63 HISTORY & CULTURE 83BURKE, Edmund. Reflections on the Revolution in France. London, 1790. Octavo, contemporary full speckled calf, custom box. $7000 “One Of The Most Brilliant Of All Polemics” First edition, first impression of Burke’s important and controversial attack on the French Revolution, the work that precipitated Paine’s Rights of Man, in contemporary calf binding. “One of the most brilliant of all polemics… It is not to be wondered at that a man who desired justice for America but rejected Jefferson’s doctrines would be deeply stirred by the events of 1789. To Burke an absorption with the end and neglect of the means was the most dreadful of sins. His anger and disgust were exacerbated by the dread that the aims, principles, methods and language which he detested in France might infect the people of England.
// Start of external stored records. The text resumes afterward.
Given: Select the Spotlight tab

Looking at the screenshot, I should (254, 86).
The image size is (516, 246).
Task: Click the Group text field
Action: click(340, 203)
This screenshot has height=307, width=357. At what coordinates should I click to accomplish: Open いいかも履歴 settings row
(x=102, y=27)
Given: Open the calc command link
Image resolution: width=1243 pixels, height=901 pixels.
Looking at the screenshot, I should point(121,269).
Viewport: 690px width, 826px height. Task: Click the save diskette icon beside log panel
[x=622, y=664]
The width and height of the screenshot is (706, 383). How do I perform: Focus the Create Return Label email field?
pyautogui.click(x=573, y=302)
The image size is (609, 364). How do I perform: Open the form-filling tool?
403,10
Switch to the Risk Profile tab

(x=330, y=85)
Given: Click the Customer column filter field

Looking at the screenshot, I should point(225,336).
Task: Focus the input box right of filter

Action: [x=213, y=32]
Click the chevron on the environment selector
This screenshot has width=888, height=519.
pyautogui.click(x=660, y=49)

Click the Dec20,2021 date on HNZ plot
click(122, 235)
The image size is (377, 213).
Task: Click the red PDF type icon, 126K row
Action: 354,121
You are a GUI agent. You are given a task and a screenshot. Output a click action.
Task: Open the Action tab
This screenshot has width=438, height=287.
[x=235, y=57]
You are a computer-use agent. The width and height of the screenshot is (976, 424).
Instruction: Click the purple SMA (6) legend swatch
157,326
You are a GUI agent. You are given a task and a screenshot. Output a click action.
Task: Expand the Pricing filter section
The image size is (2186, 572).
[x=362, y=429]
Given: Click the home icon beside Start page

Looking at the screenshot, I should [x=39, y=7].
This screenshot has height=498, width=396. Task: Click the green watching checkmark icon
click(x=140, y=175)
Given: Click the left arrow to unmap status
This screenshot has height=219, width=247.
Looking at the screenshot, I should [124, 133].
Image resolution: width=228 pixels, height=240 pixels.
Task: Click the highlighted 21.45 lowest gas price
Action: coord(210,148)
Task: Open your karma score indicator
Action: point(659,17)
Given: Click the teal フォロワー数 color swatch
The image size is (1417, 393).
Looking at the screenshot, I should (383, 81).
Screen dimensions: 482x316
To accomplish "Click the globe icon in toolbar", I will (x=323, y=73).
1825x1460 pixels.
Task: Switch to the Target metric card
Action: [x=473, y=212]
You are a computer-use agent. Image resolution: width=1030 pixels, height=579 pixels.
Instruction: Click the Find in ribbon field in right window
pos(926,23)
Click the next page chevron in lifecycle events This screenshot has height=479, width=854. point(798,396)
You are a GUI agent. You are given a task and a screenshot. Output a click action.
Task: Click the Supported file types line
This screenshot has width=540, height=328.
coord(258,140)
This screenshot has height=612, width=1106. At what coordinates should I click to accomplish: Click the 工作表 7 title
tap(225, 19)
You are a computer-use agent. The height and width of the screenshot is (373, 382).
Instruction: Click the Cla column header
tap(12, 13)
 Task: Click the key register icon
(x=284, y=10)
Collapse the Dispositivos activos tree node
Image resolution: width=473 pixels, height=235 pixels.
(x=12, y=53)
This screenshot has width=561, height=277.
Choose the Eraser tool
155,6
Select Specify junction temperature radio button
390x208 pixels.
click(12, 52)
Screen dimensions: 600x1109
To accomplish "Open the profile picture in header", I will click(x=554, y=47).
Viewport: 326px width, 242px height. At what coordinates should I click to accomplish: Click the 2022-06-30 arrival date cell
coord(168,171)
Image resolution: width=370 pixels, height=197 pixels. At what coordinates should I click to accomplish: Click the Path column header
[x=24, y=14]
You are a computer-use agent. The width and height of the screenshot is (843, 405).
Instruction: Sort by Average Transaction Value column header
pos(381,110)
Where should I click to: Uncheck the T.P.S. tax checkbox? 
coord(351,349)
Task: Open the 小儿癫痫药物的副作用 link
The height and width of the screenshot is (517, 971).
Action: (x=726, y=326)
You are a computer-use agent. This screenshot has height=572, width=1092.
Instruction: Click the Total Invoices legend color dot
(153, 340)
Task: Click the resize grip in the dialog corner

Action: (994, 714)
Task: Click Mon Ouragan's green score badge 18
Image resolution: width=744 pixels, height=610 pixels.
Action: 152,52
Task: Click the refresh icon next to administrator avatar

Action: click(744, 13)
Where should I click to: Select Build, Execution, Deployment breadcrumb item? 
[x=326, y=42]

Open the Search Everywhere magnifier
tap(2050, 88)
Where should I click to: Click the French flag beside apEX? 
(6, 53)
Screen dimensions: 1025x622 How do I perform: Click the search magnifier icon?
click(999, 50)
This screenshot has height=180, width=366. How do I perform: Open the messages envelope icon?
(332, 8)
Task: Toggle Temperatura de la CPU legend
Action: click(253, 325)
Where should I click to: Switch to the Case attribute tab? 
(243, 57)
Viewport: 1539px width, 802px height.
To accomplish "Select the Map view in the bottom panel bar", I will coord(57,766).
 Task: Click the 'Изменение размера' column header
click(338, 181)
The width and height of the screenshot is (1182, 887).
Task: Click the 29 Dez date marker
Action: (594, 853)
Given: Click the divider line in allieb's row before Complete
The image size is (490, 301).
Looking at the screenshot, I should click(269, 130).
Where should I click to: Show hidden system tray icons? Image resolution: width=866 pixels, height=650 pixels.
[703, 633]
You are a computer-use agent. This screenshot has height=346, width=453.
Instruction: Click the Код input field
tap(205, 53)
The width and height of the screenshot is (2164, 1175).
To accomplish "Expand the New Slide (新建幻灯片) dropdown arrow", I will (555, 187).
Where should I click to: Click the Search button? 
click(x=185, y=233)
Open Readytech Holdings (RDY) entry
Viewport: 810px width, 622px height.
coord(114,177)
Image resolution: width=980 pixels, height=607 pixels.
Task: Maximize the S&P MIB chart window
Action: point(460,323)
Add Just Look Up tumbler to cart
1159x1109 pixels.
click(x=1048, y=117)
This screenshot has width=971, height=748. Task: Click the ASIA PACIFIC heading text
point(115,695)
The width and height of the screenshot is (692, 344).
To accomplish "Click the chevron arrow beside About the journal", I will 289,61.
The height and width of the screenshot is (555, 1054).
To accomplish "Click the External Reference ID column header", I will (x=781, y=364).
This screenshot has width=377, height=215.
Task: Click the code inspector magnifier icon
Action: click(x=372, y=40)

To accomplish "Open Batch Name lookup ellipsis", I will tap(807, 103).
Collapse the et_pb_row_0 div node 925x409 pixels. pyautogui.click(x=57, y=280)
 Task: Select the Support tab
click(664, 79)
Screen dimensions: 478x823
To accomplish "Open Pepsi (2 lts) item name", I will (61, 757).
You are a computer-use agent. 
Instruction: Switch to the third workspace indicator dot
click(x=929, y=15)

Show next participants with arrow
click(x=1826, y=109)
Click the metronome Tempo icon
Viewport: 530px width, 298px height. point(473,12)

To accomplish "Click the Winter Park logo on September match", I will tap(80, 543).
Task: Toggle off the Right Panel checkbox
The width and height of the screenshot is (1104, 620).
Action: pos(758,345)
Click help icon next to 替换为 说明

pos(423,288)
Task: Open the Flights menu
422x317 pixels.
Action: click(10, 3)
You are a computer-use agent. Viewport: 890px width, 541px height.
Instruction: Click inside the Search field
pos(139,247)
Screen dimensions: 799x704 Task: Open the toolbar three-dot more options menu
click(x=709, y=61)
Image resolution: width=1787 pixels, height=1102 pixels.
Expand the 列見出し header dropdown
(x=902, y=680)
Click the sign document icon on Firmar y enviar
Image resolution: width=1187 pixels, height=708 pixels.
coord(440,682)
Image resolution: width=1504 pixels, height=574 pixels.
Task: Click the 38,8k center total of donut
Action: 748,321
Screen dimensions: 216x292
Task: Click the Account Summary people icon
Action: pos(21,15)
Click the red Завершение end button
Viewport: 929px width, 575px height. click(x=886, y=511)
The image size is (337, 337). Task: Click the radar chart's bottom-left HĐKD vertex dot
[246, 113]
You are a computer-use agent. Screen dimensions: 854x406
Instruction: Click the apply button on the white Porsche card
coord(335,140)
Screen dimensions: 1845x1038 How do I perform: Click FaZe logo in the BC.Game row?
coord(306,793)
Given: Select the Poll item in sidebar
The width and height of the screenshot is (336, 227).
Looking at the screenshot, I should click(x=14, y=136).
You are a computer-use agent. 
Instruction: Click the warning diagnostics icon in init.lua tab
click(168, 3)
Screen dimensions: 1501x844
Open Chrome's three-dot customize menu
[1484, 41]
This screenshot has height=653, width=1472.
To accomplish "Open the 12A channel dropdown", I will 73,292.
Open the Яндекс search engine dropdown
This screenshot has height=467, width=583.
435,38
This it was which provoked the Reflections” (PMM 239). “The effect of the Reflections was extraordinary. It created a reaction against the revolution… Abroad the Reflections created no less stir than at home, and Burke received the compliments of different foreign sovereigns” (DNB). Burke’s “attack on the French Revolution… infuriated Paine, who was chagrined by these statements coming from his former friend, the great liberal. He rushed into print with his even more celebrated answer, The Rights of Man” (Gimbel-Yale 58-59). Armorial blindstamps to covers; bookplate. Interior generally clean, expert repair to spine ends. A desirable copy in contemporary calf.